▸ EXERCISE PROMPT: Return all lines from the listing below in which the string "Task" occurs.

▸ MATERIAL SUPPLIED:
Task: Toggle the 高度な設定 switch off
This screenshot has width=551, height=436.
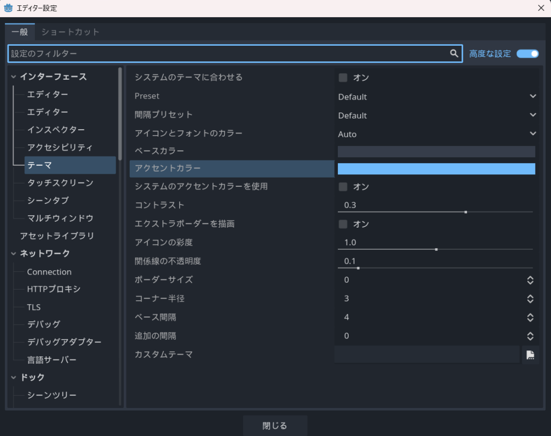Action: 527,53
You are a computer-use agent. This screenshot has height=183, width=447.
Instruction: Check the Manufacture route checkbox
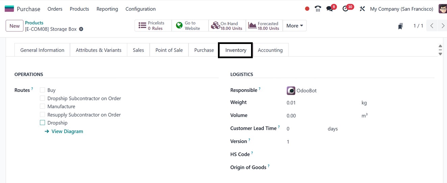coord(43,106)
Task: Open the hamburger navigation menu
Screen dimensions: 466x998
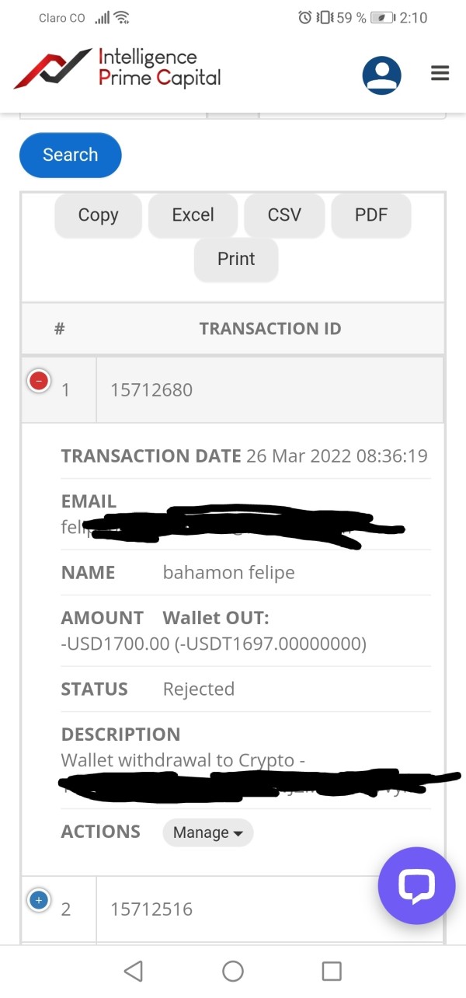Action: 440,74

▸ ANSWER SECTION:
Task: Toggle the 高度な設定 switch off
Task: Open the hamburger navigation menu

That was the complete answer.